ISBN-13: 9781548463335 / Angielski / Miękka / 2017 / 138 str.
ISBN-13: 9781548463335 / Angielski / Miękka / 2017 / 138 str.
"Desolate Barns of the American West" is a photographic celebration of abandoned barns and silos located in rural Northern California, Oregon, Washington, Idaho and Montana. Author and photographer Marques Vickers' 200+ images spotlight 56 structures set amidst a backdrop of panoramic mountain, turbulent river and sagebrush flatlands. Vickers' work was motivated by a Spring 2017 excursion into the profiled states. The focus of Vickers' photography is to isolate the abandoned and frequently decaying remnants of a uniquely national architecture treasure. The author stresses in his preface that barns and silos represents a truer icon of the American rural tradition than film and media portrayed frontier and cowboy culture. The author explains his personal fascination for the subject in the preface: "I became captivated by the shadows the structures cast on a changed frontier. American agriculture has become forever transformed by advanced machinery and technology. These remaining stately buildings represent a crossroads between traditional rural lifestyle and the effects of modernity." "In several instances, timber framed structures are left to deteriorate organically into the landscape from which they were constructed. Some ultimately collapse into splinted heaps before dismantlement, weakened by their disintegrating structural support.
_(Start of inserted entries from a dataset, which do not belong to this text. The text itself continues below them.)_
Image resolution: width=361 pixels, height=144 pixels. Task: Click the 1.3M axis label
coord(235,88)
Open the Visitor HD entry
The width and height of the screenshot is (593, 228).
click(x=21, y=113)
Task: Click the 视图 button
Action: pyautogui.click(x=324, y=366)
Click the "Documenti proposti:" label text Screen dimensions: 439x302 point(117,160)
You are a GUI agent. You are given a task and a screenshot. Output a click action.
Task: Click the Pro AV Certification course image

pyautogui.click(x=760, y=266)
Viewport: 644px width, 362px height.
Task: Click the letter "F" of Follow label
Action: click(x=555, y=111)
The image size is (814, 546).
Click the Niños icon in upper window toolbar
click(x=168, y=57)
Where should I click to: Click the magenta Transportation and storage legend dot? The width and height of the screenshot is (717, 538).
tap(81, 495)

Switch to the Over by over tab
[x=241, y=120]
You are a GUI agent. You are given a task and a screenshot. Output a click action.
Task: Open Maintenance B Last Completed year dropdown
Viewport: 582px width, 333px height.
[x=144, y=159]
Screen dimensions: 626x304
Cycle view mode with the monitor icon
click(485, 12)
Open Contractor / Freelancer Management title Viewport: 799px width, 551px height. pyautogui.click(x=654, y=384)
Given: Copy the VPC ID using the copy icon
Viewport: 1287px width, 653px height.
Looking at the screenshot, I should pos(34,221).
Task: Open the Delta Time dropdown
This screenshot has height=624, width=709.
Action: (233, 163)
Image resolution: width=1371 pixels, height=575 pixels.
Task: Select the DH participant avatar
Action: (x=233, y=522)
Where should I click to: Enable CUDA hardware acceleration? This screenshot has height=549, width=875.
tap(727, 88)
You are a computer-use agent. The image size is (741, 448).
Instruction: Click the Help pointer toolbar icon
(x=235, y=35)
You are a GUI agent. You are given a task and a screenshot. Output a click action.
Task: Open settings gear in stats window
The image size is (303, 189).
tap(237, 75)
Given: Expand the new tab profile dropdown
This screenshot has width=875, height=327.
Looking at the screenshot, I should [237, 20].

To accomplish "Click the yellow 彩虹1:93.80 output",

Their corrosion is fully exposed to the camera lens' scrutiny, but does not necessarily translate into ugliness." The photographic work is intended to showcase a distinctively American western architecture that still commands a distinctive aesthetic. The poetic simplicity of each construction represents to the author a dignified metaphor personifying the human aging process, particularly as each structure blends harmoniously into the natural surroundings. The isolation and expansive landscape of the American northwest provides an evocative comparison to contemporary confined urban and suburban environments. The continuity of these utilitarian structures remains timeless in spite of their gradual deterioration.